One sample t-tests (one-tailed) compared mean HbO responses (averaged over 7 to 24 s) to zero at each of the four channels of interest, indicated by grey shading. One-way ANOVAs tested for differences between groups at each of the four channels. Follow-up comparisons, using independent samples t-tests, were performed for channels in which a significant effect was obtained. In all cases * p < .05; ** p < .01; *** p < .001, one-tailed. A Benjamini-Hochberg (1995) procedure was used to correct for multiple comparisons (see text).

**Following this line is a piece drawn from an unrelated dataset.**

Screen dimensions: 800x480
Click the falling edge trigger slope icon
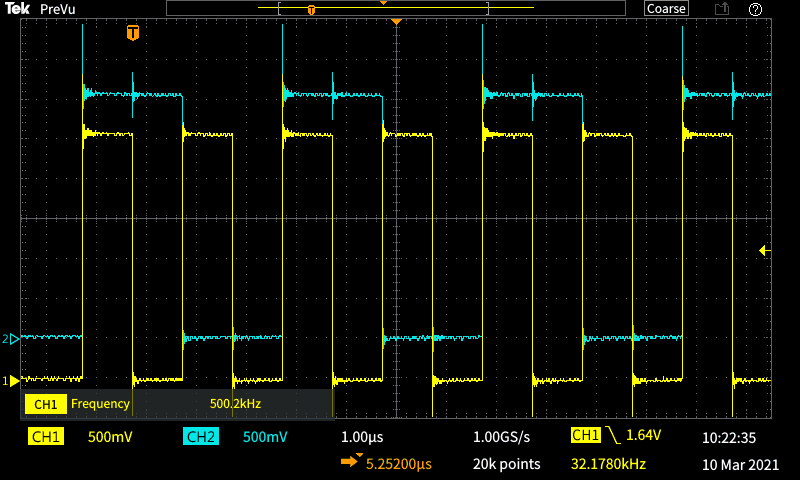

In Experiment 1, the infants in the shape-difference condition showed significant activation, relative to baseline, in the anterior temporal cortex (channels 2 and 3) and the posterior parietal cortex (channel 7), and the responses obtained in channels 2 and 7 differed significantly from those obtained in the control condition. The infants in the speed-discontinuity condition also showed significant activation, relative to baseline, in the anterior temporal cortex (channel 2) and the posterior parietal cortex (channels 6 and 7) cortex, and these responses differed significantly from those observed in the control condition. Note that there was a parietal channel (6) in the shape-difference conditional and a temporal channel (3) in the speed-discontinuity in with the activation was non-significant (as compared to baseline) and/or was not significantly different from the control event. It is possible that these results reflect greater noise (and hence less statistical power) at those channels than a meaningful difference between those and nearby channels. Also note that in a few channels (e.g., channels 2 and 3) the optical signal appears to increase rather than return to baseline during the baseline event. Recall that motion artifacts were identified and removed for the time period used for data processing (−2 to 24 s). Motion artifacts were not removed when they occurred post-event, as these do not affect data processing and would result in significant data loss (e.g., infants are more active during the baseline event). This is the same approach used in previous studies (Wilcox et al., 2005; Wilcox et al., 2007; Wilcox et al., 2010; Wilcox et al., 2012) and these studies have demonstrated that 10 s is sufficient for the hemodynamic response to return to baseline in this experimental context. In short, the apparent increase in the optical signal (or failure to decrease) during baseline is not due to a delay in recovery but to unfiltered motion.

In Experiment 2, the infants in the shape-difference condition showed activation in the anterior temporal cortex (channel 3) and this response differed significantly from that observed in the control condition. Activation was not obtained in the posterior parietal cortex, suggesting that by 7 to 8 months parietal cortex is not involved in the analysis of shape information when tracking moving occluded objects. The infants in the speed-discontinuity condition showed activation in the anterior temporal (channel 3) and the posterior parietal (channel 7), and these responses differed significantly from those observed in the control condition.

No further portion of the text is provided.